(Your task): How many of the lines in the material below contain the word "computer"? Give the number alone.

(Provided entries):
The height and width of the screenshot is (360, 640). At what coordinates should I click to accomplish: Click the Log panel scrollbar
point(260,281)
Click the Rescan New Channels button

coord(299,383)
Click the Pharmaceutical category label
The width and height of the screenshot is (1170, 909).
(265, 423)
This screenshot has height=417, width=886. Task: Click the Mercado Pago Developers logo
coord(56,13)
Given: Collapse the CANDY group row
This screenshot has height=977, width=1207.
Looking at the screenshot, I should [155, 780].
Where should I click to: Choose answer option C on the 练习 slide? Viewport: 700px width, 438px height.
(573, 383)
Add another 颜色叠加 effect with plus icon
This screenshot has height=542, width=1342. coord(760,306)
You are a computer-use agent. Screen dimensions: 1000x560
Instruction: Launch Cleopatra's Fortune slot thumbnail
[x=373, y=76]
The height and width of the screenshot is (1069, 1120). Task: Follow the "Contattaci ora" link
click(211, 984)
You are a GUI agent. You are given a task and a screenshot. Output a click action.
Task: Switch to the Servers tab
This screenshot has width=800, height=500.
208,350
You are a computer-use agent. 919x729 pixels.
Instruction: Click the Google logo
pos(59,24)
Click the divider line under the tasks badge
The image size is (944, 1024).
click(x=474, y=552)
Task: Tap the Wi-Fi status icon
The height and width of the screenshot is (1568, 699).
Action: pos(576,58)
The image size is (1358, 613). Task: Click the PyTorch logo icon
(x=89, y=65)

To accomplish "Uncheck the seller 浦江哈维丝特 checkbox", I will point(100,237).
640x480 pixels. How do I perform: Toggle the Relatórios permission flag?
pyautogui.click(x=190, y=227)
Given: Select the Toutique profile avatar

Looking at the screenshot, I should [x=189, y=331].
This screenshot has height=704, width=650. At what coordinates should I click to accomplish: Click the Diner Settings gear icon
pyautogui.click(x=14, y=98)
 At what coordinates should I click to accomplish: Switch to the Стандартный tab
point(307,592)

(Reply to the task): 2